_Görev a_: Aşağıdaki alıntıya göre Zübeyir Gündüzalp'i ziyarete gelen ruh doktorunun adı nedir?

Risale-i Nur’un her meselesini bir bütün olarak telakki eden Zübeyir Gündüzalp, Üstad’a hizmetin tılsımını “Aklını karıştırmayacaksın, Üstadımız ne emrettiyse onu tereddütsüz yapacaksın”9 şeklinde anlamış ve ifade etmiştir. Öylesine bir sadakat timsâlidir ki, kendisini ziyarete gelen ruh doktoru Macit Bey’e bir gün şöyle der: “Ben fikr-i sabit hastası olmuşum. Ne dersiniz? Çünkü benden devamlı ‘Üstad, Risale-i Nur ve Bediüzzaman’ lafları çıkıyor.”

Afyon Ağır Ceza Mahkemesi’ne 1948 yılında verdiği müdafaasındaki ifadelerinden de Zübeyir Gündüzalp’in Risale-i Nur’a olan bağlılığının derecesini anlamak mümkün:

“Risale-i Nur’a safdilâne inanmamışım. Otuz üç âyât-ı Kur’âniye ve Hazret-i Ali (ra) ve Abdülkadir-i Geylânî (ra) Hazretleri, Risale-i Nur’un telif edilip bu asırdaki insanları irşad edeceğini gaybî bir surette bildiriyorlar. Bununla beraber, Risale-i Nur’dan okuduğum kitaplar, bu eser külliyatının hak ve hakikatı öğreten ve beşeriyeti ıslah eden eserler olduğu kanaatini vermiştir.”

_Verilen kayıtlar_:
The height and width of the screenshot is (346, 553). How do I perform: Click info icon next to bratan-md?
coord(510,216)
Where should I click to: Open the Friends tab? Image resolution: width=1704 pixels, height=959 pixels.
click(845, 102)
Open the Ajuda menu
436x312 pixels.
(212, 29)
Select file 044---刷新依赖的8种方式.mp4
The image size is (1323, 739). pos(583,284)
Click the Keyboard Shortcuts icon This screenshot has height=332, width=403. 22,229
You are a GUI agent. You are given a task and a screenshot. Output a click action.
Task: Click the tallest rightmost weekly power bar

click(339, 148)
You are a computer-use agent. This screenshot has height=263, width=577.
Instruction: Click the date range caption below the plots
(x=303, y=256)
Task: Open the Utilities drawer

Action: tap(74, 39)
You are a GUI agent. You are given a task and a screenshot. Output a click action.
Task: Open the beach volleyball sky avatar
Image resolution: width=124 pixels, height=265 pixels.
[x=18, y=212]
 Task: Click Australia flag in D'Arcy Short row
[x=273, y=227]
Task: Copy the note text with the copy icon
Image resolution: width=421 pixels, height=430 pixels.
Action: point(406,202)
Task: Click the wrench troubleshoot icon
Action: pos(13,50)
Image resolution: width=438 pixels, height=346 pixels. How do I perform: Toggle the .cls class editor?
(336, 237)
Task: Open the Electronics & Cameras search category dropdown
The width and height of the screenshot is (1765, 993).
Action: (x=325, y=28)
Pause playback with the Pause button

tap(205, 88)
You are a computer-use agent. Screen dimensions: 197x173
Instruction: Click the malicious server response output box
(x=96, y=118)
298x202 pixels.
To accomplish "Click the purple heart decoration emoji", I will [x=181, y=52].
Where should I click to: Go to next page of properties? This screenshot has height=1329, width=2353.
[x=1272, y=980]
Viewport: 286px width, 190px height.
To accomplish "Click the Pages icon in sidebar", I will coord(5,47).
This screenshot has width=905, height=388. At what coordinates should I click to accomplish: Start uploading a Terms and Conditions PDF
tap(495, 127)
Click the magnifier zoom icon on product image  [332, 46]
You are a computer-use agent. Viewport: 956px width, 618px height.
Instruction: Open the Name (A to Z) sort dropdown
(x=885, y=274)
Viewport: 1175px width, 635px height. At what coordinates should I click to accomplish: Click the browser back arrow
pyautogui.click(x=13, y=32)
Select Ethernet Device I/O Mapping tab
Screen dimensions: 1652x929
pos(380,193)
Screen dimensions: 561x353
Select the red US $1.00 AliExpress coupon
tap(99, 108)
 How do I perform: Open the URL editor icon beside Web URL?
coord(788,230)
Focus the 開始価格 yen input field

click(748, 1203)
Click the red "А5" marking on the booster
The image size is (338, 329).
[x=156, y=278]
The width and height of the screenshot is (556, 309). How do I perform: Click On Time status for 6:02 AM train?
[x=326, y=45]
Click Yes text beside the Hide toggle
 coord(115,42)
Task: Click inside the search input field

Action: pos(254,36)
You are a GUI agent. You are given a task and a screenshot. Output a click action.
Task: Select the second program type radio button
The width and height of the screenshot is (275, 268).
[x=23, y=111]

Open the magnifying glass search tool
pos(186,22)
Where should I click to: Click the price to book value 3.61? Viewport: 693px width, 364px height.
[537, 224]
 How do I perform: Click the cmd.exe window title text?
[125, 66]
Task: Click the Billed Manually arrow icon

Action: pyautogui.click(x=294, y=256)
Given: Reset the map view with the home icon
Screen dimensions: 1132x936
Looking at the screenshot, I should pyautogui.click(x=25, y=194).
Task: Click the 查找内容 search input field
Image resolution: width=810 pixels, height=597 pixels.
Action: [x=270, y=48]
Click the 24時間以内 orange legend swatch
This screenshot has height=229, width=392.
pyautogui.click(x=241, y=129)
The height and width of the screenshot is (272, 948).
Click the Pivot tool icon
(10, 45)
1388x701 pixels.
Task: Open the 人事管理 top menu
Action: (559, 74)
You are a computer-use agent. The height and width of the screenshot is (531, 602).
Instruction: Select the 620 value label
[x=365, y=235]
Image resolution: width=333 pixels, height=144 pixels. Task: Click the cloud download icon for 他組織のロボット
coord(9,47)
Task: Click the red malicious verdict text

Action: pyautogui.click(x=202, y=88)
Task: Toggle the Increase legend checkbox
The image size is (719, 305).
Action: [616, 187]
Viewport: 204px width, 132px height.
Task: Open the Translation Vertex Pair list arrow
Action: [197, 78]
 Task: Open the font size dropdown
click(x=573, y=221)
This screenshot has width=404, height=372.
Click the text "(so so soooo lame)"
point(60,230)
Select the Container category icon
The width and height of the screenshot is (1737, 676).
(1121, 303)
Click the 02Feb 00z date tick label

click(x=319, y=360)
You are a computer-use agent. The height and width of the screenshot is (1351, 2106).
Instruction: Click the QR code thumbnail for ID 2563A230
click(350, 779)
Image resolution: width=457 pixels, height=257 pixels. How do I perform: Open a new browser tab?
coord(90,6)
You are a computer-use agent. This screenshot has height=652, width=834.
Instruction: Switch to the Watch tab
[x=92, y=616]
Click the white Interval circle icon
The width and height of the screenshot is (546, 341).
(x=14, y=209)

_Görev b_: Yukarıdaki kayıtlarda "Select Ethernet Device I/O Mapping tab" ifadesini içeren satırdan başlayıp "[x=365, y=235]" ifadesini içeren satırda biten bölümü, her satır ayrı bir dize olacak biçimde JSON listesine dönüştür. İki uç satır da listeye girsin, boş satırlar atlansın.

_Nihai cevap a_: Macit Bey.

_Nihai cevap b_:
[
  "Select Ethernet Device I/O Mapping tab",
  "Screen dimensions: 1652x929",
  "pos(380,193)",
  "Screen dimensions: 561x353",
  "Select the red US $1.00 AliExpress coupon",
  "tap(99, 108)",
  " How do I perform: Open the URL editor icon beside Web URL?",
  "coord(788,230)",
  "Focus the 開始価格 yen input field",
  "click(748, 1203)",
  "Click the red \"А5\" marking on the booster",
  "The image size is (338, 329).",
  "[x=156, y=278]",
  "The width and height of the screenshot is (556, 309). How do I perform: Click On Time status for 6:02 AM train?",
  "[x=326, y=45]",
  "Click Yes text beside the Hide toggle",
  " coord(115,42)",
  "Task: Click inside the search input field",
  "Action: pos(254,36)",
  "You are a GUI agent. You are given a task and a screenshot. Output a click action.",
  "Task: Select the second program type radio button",
  "The width and height of the screenshot is (275, 268).",
  "[x=23, y=111]",
  "Open the magnifying glass search tool",
  "pos(186,22)",
  "Where should I click to: Click the price to book value 3.61? Viewport: 693px width, 364px height.",
  "[537, 224]",
  " How do I perform: Click the cmd.exe window title text?",
  "[125, 66]",
  "Task: Click the Billed Manually arrow icon",
  "Action: pyautogui.click(x=294, y=256)",
  "Given: Reset the map view with the home icon",
  "Screen dimensions: 1132x936",
  "Looking at the screenshot, I should pyautogui.click(x=25, y=194).",
  "Task: Click the 查找内容 search input field",
  "Image resolution: width=810 pixels, height=597 pixels.",
  "Action: [x=270, y=48]",
  "Click the 24時間以内 orange legend swatch",
  "This screenshot has height=229, width=392.",
  "pyautogui.click(x=241, y=129)",
  "The height and width of the screenshot is (272, 948).",
  "Click the Pivot tool icon",
  "(10, 45)",
  "1388x701 pixels.",
  "Task: Open the 人事管理 top menu",
  "Action: (559, 74)",
  "You are a computer-use agent. The height and width of the screenshot is (531, 602).",
  "Instruction: Select the 620 value label",
  "[x=365, y=235]"
]